─── Information

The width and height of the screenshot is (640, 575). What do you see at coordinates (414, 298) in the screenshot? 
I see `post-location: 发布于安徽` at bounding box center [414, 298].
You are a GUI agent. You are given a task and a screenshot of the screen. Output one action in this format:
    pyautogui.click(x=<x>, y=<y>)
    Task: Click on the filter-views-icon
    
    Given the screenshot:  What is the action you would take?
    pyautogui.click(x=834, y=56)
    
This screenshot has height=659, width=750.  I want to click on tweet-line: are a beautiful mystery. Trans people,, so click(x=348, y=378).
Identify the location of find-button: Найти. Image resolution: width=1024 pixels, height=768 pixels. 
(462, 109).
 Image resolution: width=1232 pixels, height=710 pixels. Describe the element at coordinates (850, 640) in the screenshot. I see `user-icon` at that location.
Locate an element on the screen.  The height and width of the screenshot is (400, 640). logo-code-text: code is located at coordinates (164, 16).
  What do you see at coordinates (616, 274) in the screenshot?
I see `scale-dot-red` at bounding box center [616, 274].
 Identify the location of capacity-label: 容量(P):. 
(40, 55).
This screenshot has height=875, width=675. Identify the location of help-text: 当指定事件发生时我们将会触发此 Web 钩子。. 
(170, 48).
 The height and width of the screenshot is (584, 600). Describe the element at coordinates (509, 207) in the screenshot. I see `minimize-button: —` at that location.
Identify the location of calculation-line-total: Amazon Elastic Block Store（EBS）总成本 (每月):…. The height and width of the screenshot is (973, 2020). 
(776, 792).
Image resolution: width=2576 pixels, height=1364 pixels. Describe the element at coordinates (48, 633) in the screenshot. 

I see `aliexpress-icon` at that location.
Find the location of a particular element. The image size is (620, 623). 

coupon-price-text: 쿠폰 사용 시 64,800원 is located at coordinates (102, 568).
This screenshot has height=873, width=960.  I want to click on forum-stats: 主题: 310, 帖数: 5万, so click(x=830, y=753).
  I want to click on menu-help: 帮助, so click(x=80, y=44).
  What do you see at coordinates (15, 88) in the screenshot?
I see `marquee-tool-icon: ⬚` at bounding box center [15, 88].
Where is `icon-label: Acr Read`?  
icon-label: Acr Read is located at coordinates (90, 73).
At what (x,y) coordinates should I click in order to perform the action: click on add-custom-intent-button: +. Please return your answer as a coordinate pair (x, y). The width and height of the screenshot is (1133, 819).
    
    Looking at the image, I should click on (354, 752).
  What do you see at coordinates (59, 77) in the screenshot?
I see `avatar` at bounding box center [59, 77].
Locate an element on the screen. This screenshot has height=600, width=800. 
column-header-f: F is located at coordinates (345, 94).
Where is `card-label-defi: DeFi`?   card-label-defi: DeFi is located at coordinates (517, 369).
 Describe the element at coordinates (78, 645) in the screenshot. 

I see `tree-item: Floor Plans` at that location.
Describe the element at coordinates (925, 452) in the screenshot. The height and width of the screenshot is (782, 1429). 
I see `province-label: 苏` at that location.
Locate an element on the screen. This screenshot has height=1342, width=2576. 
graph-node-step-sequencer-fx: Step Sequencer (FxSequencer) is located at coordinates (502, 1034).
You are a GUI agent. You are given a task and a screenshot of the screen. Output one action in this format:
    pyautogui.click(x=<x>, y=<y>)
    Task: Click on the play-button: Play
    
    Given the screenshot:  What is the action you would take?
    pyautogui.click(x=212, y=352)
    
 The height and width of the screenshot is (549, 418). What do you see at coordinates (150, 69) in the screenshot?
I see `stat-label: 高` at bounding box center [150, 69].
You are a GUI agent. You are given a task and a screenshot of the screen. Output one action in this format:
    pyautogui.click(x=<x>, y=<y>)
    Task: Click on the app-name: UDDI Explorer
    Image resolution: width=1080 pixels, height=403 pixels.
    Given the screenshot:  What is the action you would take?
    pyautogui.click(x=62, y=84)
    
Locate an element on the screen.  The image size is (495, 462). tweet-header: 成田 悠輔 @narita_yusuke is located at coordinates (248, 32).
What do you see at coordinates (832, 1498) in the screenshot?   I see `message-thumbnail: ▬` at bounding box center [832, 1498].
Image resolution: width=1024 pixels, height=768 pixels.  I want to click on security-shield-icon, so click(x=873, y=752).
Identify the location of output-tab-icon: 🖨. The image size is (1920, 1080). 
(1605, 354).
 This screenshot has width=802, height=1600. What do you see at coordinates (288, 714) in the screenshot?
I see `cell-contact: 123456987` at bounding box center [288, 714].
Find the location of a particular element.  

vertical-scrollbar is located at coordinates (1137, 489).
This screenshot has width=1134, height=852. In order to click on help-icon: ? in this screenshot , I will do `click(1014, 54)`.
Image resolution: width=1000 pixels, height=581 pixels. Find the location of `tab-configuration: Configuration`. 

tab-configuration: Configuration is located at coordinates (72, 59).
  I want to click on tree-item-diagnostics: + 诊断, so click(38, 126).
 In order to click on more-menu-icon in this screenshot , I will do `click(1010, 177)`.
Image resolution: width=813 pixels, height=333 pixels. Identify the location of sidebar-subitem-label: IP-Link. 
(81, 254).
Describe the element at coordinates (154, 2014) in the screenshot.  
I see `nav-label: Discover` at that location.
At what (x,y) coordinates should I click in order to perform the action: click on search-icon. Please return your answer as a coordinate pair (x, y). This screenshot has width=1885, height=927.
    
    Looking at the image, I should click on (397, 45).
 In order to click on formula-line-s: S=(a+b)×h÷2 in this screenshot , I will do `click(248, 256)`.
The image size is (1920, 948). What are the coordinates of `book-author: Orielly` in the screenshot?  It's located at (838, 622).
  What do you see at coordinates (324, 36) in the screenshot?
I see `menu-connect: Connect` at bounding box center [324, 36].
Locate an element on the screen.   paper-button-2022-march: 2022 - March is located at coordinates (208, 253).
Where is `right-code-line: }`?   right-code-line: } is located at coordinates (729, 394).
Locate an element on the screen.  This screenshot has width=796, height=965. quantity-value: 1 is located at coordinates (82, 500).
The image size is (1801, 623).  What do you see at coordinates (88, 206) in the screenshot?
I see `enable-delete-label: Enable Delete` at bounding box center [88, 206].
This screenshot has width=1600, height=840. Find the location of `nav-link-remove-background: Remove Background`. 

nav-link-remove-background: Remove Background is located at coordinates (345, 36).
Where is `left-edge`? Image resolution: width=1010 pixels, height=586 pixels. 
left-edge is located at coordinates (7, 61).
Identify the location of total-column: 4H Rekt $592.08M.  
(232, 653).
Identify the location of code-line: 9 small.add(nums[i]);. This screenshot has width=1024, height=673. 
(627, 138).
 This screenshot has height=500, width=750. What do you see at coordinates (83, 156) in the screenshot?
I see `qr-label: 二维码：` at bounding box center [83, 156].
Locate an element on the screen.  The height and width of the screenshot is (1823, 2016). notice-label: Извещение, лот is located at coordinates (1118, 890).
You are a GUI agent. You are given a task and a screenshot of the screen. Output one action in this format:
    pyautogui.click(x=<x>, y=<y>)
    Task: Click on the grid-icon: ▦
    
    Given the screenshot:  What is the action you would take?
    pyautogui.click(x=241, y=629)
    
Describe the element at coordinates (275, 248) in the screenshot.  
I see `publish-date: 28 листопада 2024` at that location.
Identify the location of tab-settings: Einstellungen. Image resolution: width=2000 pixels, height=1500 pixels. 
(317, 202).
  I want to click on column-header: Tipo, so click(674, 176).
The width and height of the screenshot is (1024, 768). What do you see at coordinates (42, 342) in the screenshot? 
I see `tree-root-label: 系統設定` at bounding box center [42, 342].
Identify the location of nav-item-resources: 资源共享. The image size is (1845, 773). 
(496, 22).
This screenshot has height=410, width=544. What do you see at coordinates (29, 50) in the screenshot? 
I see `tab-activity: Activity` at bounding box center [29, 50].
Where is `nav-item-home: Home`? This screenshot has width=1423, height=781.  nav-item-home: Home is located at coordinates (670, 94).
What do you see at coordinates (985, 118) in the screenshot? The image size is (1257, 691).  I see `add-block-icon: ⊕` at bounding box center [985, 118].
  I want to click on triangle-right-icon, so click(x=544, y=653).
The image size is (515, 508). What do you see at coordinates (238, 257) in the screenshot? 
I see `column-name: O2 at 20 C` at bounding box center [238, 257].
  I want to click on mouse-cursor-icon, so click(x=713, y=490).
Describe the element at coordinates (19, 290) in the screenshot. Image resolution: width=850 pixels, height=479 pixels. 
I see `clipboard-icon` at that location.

──────

Task objective =
Reproduce the lines from the one containing "coordinates (208, 253)." through the one containing "coordinates (82, 500)." verbatim.

Answer to this exercise =
Locate an element on the screen.   paper-button-2022-march: 2022 - March is located at coordinates (208, 253).
Where is `right-code-line: }`?   right-code-line: } is located at coordinates (729, 394).
Locate an element on the screen.  This screenshot has width=796, height=965. quantity-value: 1 is located at coordinates (82, 500).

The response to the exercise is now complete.